Review of 7 Women

7 Women (1965)
10/10
One of Ford best movies
16 October 2006
Seven women was John Fords last- and one of his very best color movies. Strange and beautiful - about the fate of a group of women - during the boxer rebellion in China hundred years ago. It was a kind of a swansong (1966) for him - and he was very happy (and proud) about it - but its characters might be to strange and challenging for many movie lookers?? It is at least very underrated! I hope it will change in the future, so we can buy it on DVD. The acting and all situations in the movie are appealing and absolutely astonishing!!

Quotes from the review in New York Times May 5, 1966:

"Imagine a bunch of isolated, pristine mission ladies captured by bloodthirsty Mongolian bandits—this, mind you, under the great director, John Ford. Add a heady, female bevy of players like Margaret Leighton, Flora Robson, Mildred Dunnock, Betty Field and, emphatically, Anne Bancroft in the role begun by the stricken Patricia Neal...

Mr. Ford's picture, which gets off to a graphic, arresting start (with some ripe Elmer Bernstein music) tapers off to a stark, bony melodrama of female hysteria and mayhem...

And Mr. Ford has gotten professional performances, in the main, from his tense, but transparent study of violence besetting an American mission in 1935. But the story edges to a grim, foregone conclusion, underscored by nagging, neurotic yowling, led by Miss Leighton and Miss Field...

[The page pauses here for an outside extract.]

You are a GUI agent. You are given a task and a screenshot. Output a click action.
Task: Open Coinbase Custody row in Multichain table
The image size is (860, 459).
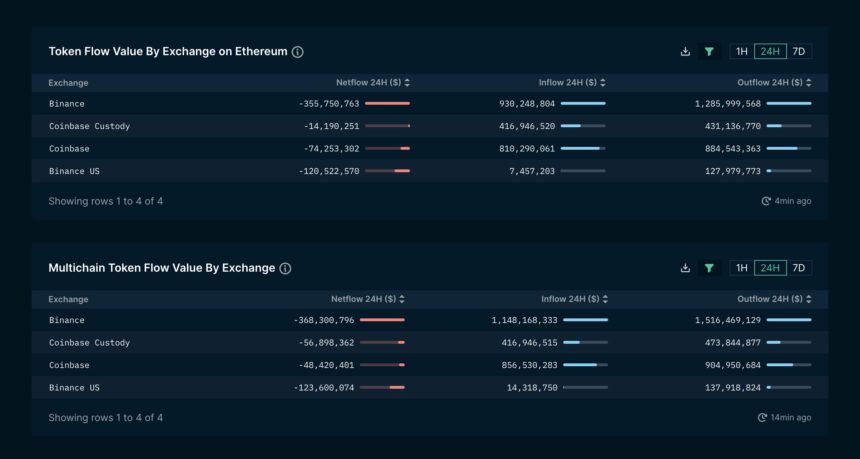click(x=89, y=343)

What steadies the film and almost severs it, in fact, is a sizzling, earthy performance by Miss Bancroft, as a profane hard-bitten doctor whose arrival tilts the mission even before the barbarians roar into view. Miss Bancroft, a little mannered heretofore, is simply wonderful, from her first bleak appraisal of the premises to the obvious, tragic fadeout, by which time the mission seems like an Oriental East Lynne..."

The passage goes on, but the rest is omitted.